Is setting pupils at primary level a move back to the bad old days or a commonsense response to the demands of teaching a wide range of ability?

Allan Cope, head of Tower Hill primary in Farnborough, Hampshire, where Year 5 and 6 pupils are now set for maths and English, describes it quite simply as, "the most effective thing we've done for a long time".

It was his experience as a parent which led him to introduce sets. When his two sons both started secondary school and were set and banded for different subjects, he noticed a rapid improvement in their attitude towards school.

"It was quite clear to me that if they had had the opportunity to work like this before, they would have benefited from it," says Mr Cope.

He is convinced that setting increases the motivation and confidence of even the least able pupils. An elitist attitude which would destroy the self-esteem of those in the "lower" bands will only creep in if a school handles the issues insensitively.

At Tower Hill, children are not categorised through standardised tests; the aim is to place them with other pupils working at a similar level by using a wide range of assessment activities.

The new system was introduced after extensive consultations with parents and governors. Flexibility between bands ensures that children can transfer from one set to another if they need to, but only after discussions with their parents.

"Parents have been enormously supportive because they can see that their children are getting the best," says Mr Cope.

The sense of relief among the staff is palpable. They no longer have to contend with groups mixed both in age and ability; pupil numbers at Tower Hill mean that Years 5 and 6 have to be taught together.

"I'm 100 per cent happy," enthuses Mandy Harrison, the school's deputy head, who is teaching a maths set of 18 less able children, with support from a special needs ancillary. "The children in this group are really growing in confidence because they're no longer frightened of getting things wrong. "

"I like this group better because you get more attention," says nine-year-old Stacy.

The most able pupils are in groups of around 30, but the main benefit for them is a wider variety of work. According to their maths teacher, John Smith, their workrate has increased. He finds it far easier to gear work individually, and can do more whole-class teaching.

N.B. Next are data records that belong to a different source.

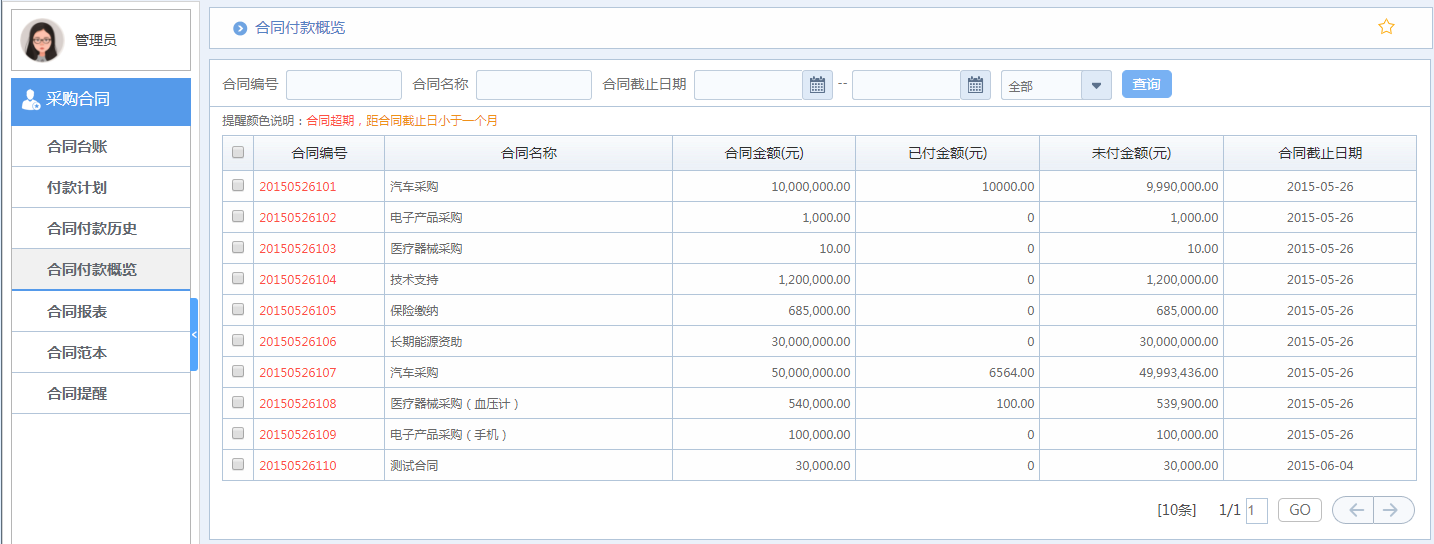Go to previous page arrow
The image size is (1434, 544).
(x=1355, y=510)

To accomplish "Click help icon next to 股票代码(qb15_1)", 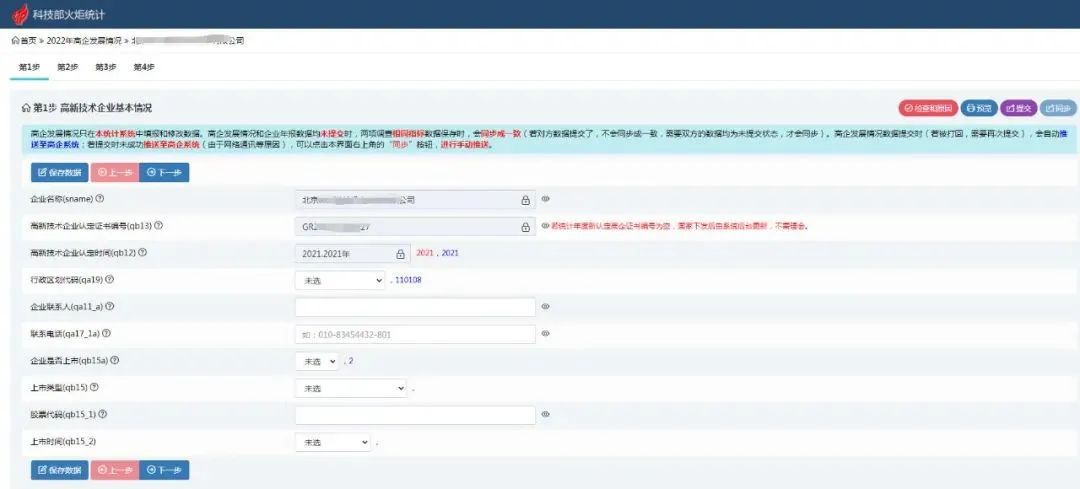I will pyautogui.click(x=103, y=414).
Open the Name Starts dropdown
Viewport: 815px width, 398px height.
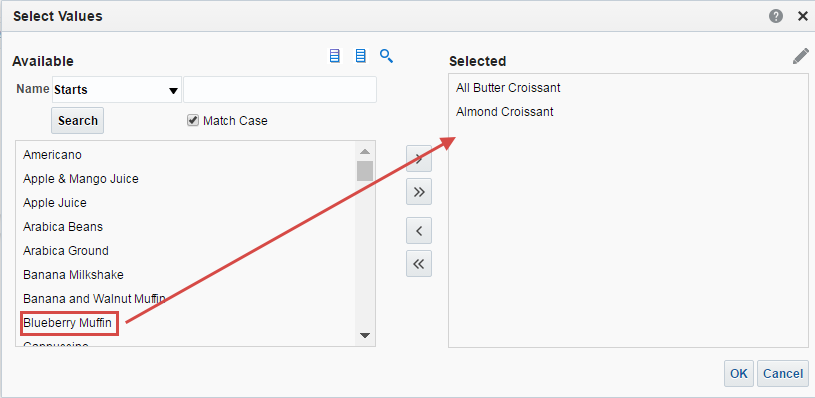(x=116, y=90)
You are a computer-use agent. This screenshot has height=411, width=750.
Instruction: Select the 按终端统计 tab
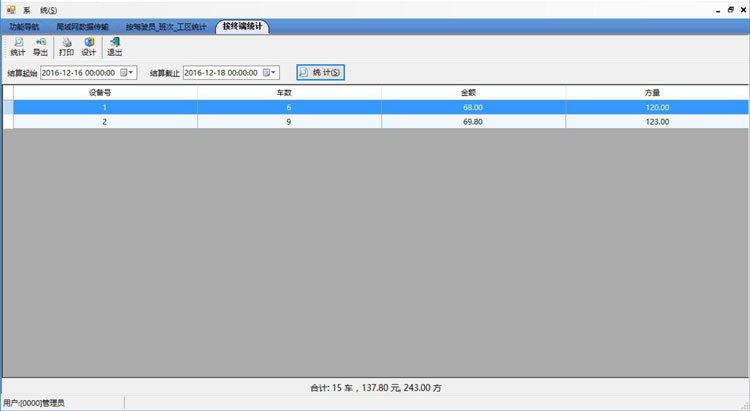[x=243, y=26]
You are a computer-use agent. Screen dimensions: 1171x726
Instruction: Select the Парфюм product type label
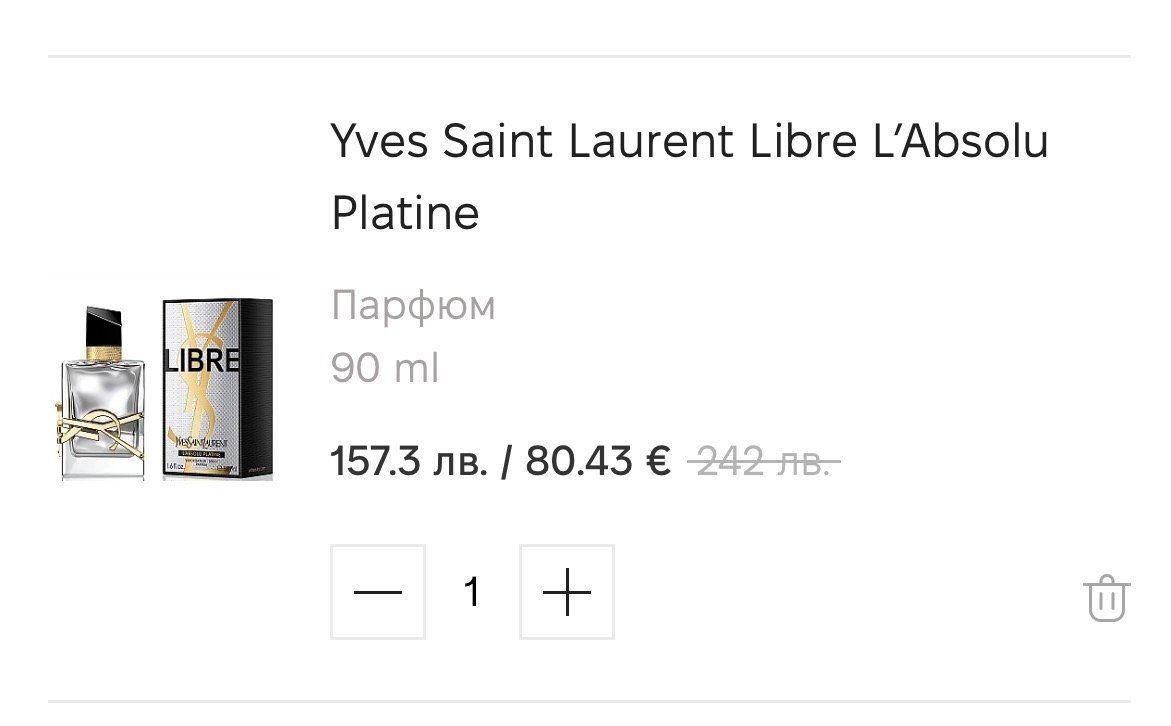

Stuart Taylor, who teaches the middle maths group, says that his pupils have blossomed, now they're no longer in the shadow of the more able children. He thinks the children also enjoy a change of teacher, and the chance to work with different pupils.

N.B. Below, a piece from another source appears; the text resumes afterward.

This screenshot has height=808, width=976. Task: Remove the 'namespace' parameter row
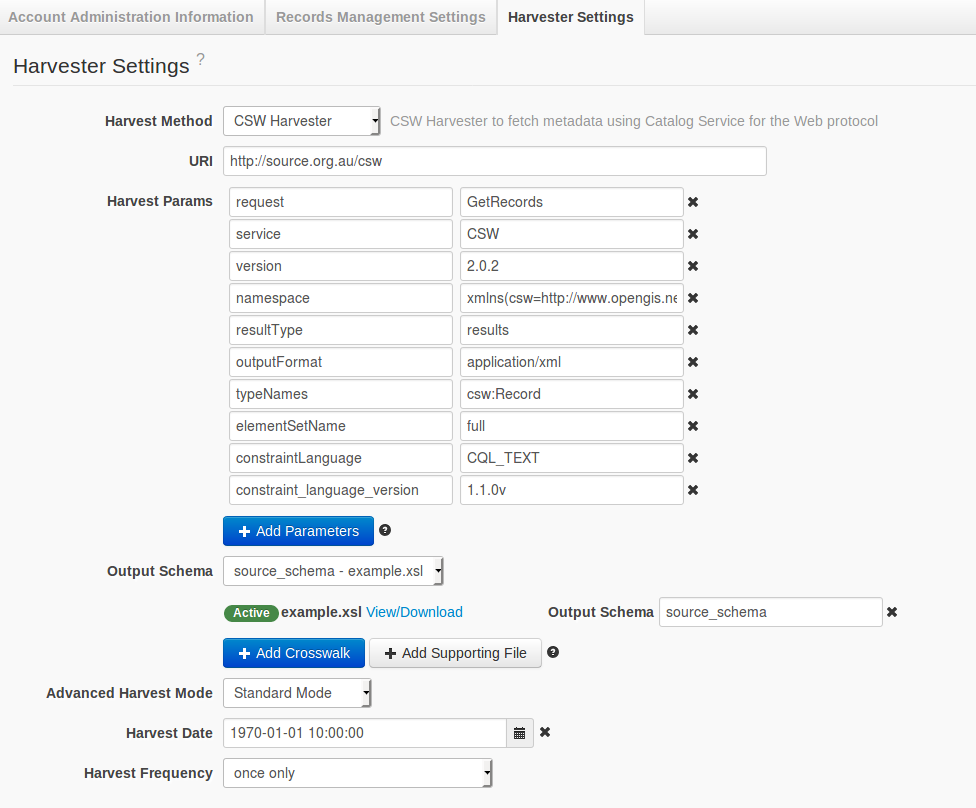[693, 298]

Mr Cope believes that the new scheme eases the transition to secondary school, as Tower Hill pupils are now used to moving round from class-to-class with the equipment they need for lessons. He is also encouraged by results from his native Nottingham, which suggest that setting improves primary pupils' performance.

But he emphasises that setting at Tower Hill is embedded in an integrated primary curriculum; after maths and English lessons, children return to their mixed-ability classes. He doesn't believe that setting would be appropriate for his younger pupils, and contests the idea that setting should be used as a vehicle for increasing class sizes.